#### Exercise goal:
Render the lines of the listing starting at the one that contains "Task: Reply to Typefully's Auto-DMs tweet" and ending at the one that contains "Action: tap(299, 890)" as a Markdown table with the columns No. and Text, one numbered row per line and blank lines omitted. Leave the pictures out of the table.

#### Data entries:
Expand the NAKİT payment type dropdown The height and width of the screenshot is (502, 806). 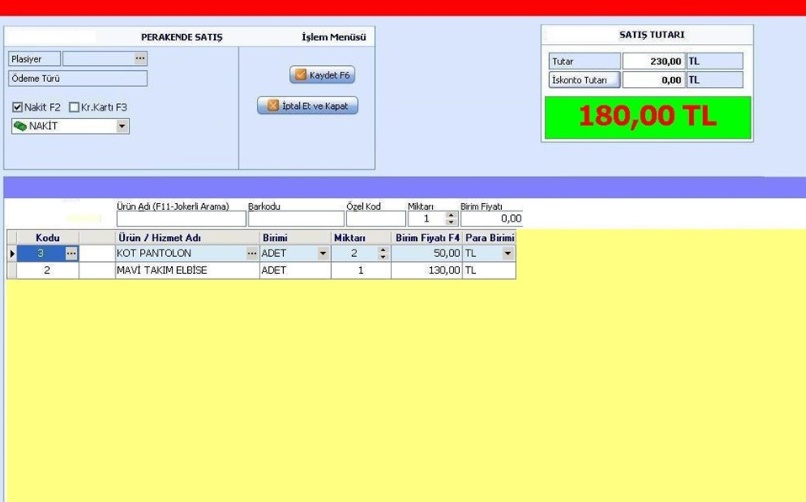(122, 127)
...
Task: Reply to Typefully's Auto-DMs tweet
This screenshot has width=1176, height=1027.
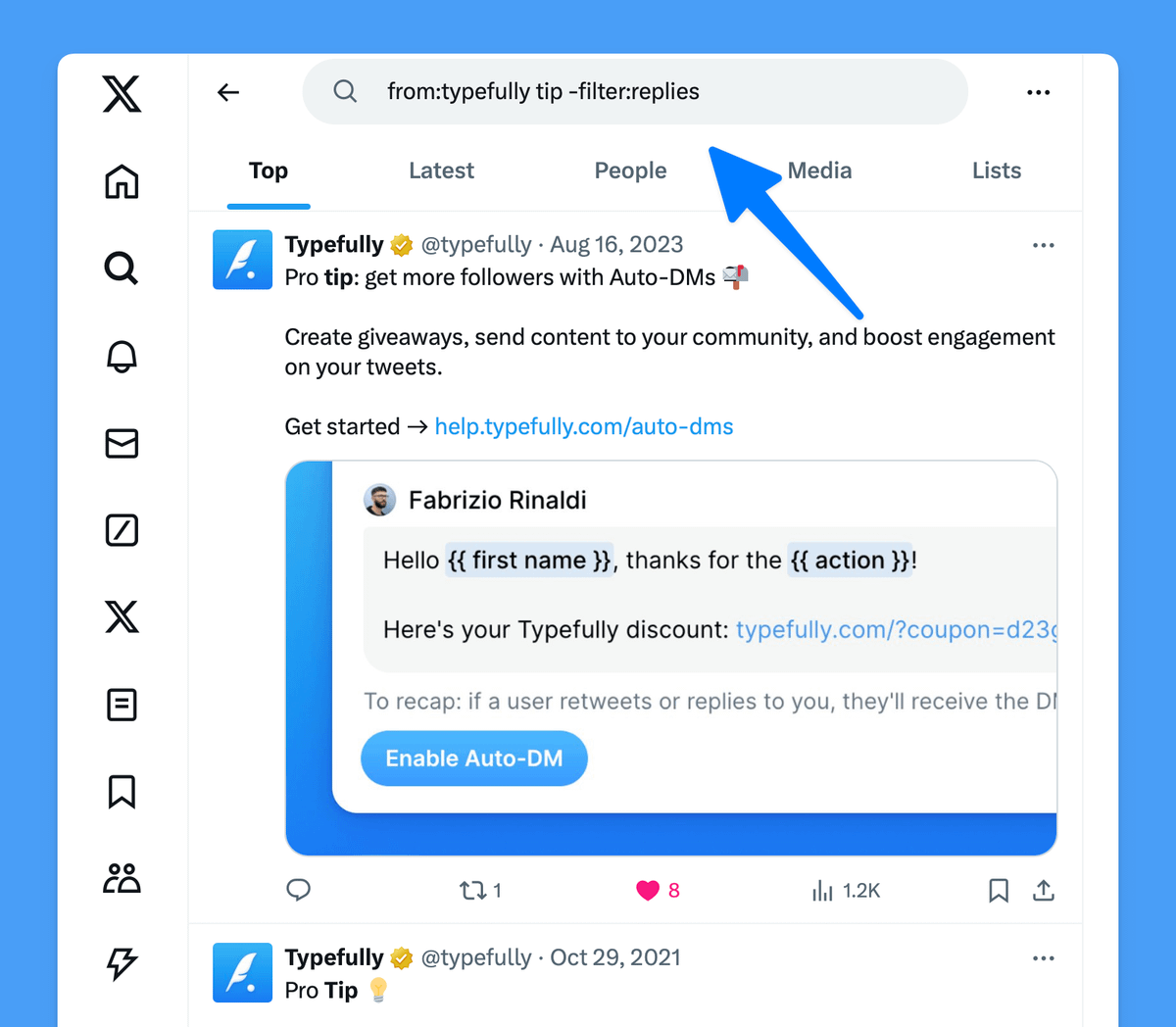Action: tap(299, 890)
==
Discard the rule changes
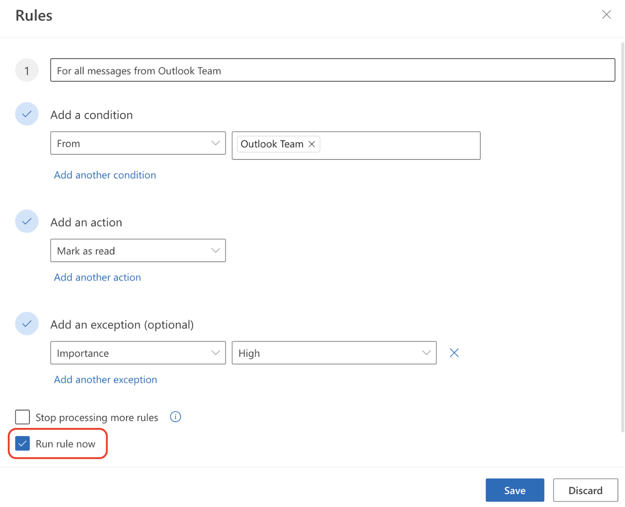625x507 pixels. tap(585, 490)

#### In response:
| No. | Text |
|---|---|
| 1 | Task: Reply to Typefully's Auto-DMs tweet |
| 2 | This screenshot has width=1176, height=1027. |
| 3 | Action: tap(299, 890) |